Bridge began as a four year high school when Connecticut issued its first charters in 1997. It added seventh and eighth grades six years ago and today educates 180 high school students and 60 middle schoolers.
Now, after a couple of moves as it grew, the school is housed in the former Frisbie Pie Company plant (yes, the one that gave its name to what started as pie tin tossing) on the east side of Bridgeport.
This June saw the first graduation of students who attended for all six years. And one of this year’s graduates earned the school’s first Ivy League acceptance, to Dartmouth.
Dutton began teaching physics in 1989 in Darien. Three years later he moved to Harding High School in Bridgeport where he taught for five years, then helped start up Bridge Academy.
His rationale for becoming a part of Bridge Academy was simple – “Harding has 900 students – 400 in the 9th grade.” Bridge seeks to raise what is a city wide graduation rate of 50%.
Bridge seeks to help every graduate gain at least one college acceptance – most for four year programs, others to two year or community colleges. Yet even as the number and quality of acceptances grows, Dutton noted that some parents worry that they “may be signing on for debt for students who won’t complete their college studies.”
To address this concern, particularly in the current weak economy, the school is developing more vocationally oriented courses to provide a more attainable program for those who may not see themselves as college candidates.
Dutton told the group that Bridge Academy differs from the city’s schools in many fundamental ways – size aside. One is that it has no teachers’ union – “why would I pay $700 to negotiate against myself.”

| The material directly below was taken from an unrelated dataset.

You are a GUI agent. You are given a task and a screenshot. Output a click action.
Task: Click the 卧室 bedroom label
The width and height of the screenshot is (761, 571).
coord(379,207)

Another, and this seems at the core of what makes Bridge’s teachers effective, is that they have greater classroom management autonomy than do the city’s teachers. This affords more individualized instruction, and has resulted in Bridge students scoring 10 to 15 percent higher than their peers in the city system. The other side of this trade is that the school can require greater professional accountability.
Last September Bridge Academy had its charter renewed for the next five years, it is now a six year school, and it has had its first Ivy League acceptance. All speak to its success. This makes Bridge Academy important as the city’s schools’ administration looks to its charter schools as paradigms for higher levels of achievement across a larger part of the the city’s 21,000 students.